▸ Requirement
Print every line of the listing below, starting with the line that holds "Image resolution: width=770" and going on through the line that holds "Task: Delete the SNOW load case row", both included, and print nothing else.

......

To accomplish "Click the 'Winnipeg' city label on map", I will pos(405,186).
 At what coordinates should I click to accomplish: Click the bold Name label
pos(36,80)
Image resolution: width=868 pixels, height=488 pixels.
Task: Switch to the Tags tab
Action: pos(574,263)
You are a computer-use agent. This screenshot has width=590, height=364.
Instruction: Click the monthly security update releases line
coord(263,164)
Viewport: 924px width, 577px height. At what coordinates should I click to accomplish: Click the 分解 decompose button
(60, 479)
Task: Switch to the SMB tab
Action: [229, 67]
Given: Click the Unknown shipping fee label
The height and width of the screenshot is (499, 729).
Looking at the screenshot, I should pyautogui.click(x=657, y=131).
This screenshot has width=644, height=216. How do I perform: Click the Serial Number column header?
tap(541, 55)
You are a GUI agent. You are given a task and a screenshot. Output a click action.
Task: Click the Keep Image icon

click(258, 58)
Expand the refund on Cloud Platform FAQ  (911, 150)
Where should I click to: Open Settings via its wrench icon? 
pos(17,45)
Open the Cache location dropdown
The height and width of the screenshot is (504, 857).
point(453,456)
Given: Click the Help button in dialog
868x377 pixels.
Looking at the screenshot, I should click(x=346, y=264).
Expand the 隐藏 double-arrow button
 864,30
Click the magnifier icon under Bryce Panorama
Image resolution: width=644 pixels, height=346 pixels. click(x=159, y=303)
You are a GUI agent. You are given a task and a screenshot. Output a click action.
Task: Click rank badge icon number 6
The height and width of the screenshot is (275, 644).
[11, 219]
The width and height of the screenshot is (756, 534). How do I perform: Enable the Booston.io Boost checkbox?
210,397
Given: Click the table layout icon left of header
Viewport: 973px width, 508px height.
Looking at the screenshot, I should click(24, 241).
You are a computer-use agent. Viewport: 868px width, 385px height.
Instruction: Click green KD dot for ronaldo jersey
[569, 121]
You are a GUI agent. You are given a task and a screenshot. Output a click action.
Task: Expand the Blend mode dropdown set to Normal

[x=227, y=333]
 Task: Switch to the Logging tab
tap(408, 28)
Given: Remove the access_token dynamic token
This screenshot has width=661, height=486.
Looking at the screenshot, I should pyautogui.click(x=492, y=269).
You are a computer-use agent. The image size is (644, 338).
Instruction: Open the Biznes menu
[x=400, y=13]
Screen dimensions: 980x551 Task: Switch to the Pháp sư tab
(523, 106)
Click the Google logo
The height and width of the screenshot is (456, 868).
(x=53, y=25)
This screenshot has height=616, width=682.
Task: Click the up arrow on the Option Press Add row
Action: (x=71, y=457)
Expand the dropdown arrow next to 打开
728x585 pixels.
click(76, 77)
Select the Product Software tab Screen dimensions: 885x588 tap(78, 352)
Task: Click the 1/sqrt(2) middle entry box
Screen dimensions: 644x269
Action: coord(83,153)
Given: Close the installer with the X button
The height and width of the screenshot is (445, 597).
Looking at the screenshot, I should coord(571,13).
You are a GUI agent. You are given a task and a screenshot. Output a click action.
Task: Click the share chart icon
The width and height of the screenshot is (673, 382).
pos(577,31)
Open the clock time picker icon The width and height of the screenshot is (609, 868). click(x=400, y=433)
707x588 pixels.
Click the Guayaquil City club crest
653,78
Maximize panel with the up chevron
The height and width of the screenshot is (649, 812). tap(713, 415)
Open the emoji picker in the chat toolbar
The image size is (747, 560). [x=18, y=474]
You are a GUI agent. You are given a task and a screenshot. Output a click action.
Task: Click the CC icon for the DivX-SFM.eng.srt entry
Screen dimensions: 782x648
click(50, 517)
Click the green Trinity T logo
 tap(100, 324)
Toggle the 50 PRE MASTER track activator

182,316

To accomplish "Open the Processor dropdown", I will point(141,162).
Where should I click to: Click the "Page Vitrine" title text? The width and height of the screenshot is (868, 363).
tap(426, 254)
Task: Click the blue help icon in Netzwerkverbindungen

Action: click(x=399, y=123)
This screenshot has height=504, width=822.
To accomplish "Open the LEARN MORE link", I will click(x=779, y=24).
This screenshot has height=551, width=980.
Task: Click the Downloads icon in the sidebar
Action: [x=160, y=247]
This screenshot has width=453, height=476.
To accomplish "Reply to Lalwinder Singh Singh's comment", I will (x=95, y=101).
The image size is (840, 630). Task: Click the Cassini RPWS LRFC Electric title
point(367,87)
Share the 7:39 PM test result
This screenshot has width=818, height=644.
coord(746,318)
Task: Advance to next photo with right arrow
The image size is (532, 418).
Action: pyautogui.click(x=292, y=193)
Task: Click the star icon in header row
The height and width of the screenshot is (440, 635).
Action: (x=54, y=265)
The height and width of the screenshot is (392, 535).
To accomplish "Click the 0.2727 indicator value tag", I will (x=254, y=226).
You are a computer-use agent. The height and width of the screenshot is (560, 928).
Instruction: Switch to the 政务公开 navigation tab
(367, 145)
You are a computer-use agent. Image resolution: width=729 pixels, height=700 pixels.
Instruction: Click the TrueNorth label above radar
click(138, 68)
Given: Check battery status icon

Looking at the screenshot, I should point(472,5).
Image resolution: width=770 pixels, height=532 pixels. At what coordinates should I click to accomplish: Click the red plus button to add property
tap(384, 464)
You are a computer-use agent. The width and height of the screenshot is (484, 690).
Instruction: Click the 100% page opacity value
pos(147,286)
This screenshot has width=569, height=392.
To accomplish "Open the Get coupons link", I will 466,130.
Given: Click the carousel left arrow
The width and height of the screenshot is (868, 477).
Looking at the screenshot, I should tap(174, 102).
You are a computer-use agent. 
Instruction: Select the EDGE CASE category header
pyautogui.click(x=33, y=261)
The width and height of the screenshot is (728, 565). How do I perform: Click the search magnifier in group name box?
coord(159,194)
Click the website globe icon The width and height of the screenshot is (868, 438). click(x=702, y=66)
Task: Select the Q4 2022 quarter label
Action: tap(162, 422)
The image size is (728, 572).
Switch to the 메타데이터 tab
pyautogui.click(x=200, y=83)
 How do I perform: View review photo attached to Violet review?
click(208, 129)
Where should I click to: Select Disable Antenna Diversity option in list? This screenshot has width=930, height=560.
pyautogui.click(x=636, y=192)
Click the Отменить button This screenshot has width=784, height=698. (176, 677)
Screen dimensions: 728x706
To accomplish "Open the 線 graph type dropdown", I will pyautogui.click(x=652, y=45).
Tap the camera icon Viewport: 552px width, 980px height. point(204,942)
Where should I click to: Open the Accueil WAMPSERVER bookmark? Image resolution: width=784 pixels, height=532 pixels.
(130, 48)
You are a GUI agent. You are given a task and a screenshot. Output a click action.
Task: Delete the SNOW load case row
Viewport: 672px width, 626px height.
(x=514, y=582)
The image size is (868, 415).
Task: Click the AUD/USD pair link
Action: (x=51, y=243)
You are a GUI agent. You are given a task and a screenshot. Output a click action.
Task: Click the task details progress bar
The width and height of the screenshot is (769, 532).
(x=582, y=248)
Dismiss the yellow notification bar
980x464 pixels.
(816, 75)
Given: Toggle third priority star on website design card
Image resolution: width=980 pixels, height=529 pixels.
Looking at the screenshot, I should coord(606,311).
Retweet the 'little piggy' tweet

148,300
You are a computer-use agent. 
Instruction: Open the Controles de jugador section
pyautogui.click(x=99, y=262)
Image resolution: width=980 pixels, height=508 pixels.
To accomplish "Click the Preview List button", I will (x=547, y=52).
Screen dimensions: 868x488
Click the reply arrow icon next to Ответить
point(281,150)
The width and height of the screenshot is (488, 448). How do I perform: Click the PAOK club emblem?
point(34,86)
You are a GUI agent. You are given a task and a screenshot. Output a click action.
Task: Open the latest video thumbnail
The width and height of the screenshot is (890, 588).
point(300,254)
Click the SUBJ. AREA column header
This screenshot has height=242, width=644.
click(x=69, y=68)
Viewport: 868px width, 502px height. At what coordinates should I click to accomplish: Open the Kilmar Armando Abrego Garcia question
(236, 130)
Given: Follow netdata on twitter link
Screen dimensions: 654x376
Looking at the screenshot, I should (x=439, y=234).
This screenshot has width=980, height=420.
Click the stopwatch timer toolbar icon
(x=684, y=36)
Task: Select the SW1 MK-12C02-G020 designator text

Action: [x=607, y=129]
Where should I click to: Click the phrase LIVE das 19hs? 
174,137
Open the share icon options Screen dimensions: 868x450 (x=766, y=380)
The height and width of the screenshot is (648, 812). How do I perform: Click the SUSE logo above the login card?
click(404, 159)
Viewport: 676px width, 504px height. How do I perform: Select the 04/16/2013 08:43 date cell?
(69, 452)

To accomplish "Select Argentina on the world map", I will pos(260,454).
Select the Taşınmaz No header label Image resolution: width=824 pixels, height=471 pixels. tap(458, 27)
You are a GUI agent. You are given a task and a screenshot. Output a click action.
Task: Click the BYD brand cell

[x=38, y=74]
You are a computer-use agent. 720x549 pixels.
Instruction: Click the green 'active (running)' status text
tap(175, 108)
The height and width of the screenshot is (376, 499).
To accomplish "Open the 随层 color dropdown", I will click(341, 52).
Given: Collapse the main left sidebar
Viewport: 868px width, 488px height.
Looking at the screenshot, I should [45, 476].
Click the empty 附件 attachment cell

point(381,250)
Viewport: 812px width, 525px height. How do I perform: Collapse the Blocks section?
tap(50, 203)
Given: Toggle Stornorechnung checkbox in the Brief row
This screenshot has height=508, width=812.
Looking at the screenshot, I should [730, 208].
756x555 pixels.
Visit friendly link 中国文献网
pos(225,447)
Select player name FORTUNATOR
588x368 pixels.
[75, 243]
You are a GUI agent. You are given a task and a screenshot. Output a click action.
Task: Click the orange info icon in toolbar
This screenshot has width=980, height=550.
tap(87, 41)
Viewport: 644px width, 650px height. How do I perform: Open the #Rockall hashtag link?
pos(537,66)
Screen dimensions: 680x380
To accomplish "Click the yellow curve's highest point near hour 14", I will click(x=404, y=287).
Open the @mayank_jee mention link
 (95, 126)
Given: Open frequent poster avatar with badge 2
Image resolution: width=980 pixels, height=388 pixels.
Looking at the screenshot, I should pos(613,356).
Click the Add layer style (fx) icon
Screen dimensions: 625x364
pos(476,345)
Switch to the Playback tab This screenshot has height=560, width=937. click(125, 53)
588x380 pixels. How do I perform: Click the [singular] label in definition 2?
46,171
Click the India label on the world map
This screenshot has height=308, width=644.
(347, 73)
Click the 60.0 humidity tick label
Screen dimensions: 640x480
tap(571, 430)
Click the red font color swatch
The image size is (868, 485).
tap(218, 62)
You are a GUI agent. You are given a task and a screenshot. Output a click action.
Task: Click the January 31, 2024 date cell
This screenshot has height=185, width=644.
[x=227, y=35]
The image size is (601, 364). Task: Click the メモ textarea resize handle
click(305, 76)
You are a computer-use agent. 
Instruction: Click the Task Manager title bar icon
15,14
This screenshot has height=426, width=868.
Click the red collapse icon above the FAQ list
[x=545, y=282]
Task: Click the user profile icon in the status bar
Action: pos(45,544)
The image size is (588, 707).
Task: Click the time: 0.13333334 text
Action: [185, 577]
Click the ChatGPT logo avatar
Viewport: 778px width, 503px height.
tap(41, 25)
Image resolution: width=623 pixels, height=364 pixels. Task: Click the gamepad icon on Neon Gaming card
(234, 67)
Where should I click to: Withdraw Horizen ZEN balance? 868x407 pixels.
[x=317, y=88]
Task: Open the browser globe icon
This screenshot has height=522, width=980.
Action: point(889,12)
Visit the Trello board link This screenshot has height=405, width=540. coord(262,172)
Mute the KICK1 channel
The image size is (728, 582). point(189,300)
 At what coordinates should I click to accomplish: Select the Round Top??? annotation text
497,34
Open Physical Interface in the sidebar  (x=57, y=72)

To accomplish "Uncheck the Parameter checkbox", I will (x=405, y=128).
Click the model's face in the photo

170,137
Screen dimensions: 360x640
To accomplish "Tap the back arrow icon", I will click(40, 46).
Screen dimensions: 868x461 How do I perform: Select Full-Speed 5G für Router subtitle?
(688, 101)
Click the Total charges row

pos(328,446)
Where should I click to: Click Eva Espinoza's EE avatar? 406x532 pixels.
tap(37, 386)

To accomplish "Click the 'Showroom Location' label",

......

▸ Output for this exercise
Image resolution: width=770 pixels, height=532 pixels. At what coordinates should I click to accomplish: Click the red plus button to add property
tap(384, 464)
You are a computer-use agent. The width and height of the screenshot is (484, 690).
Instruction: Click the 100% page opacity value
pos(147,286)
This screenshot has width=569, height=392.
To accomplish "Open the Get coupons link", I will 466,130.
Given: Click the carousel left arrow
The width and height of the screenshot is (868, 477).
Looking at the screenshot, I should tap(174, 102).
You are a computer-use agent. 
Instruction: Select the EDGE CASE category header
pyautogui.click(x=33, y=261)
The width and height of the screenshot is (728, 565). How do I perform: Click the search magnifier in group name box?
coord(159,194)
Click the website globe icon The width and height of the screenshot is (868, 438). click(x=702, y=66)
Task: Select the Q4 2022 quarter label
Action: tap(162, 422)
The image size is (728, 572).
Switch to the 메타데이터 tab
pyautogui.click(x=200, y=83)
 How do I perform: View review photo attached to Violet review?
click(208, 129)
Where should I click to: Select Disable Antenna Diversity option in list? This screenshot has width=930, height=560.
pyautogui.click(x=636, y=192)
Click the Отменить button This screenshot has width=784, height=698. (176, 677)
Screen dimensions: 728x706
To accomplish "Open the 線 graph type dropdown", I will pyautogui.click(x=652, y=45).
Tap the camera icon Viewport: 552px width, 980px height. point(204,942)
Where should I click to: Open the Accueil WAMPSERVER bookmark? Image resolution: width=784 pixels, height=532 pixels.
(130, 48)
You are a GUI agent. You are given a task and a screenshot. Output a click action.
Task: Delete the SNOW load case row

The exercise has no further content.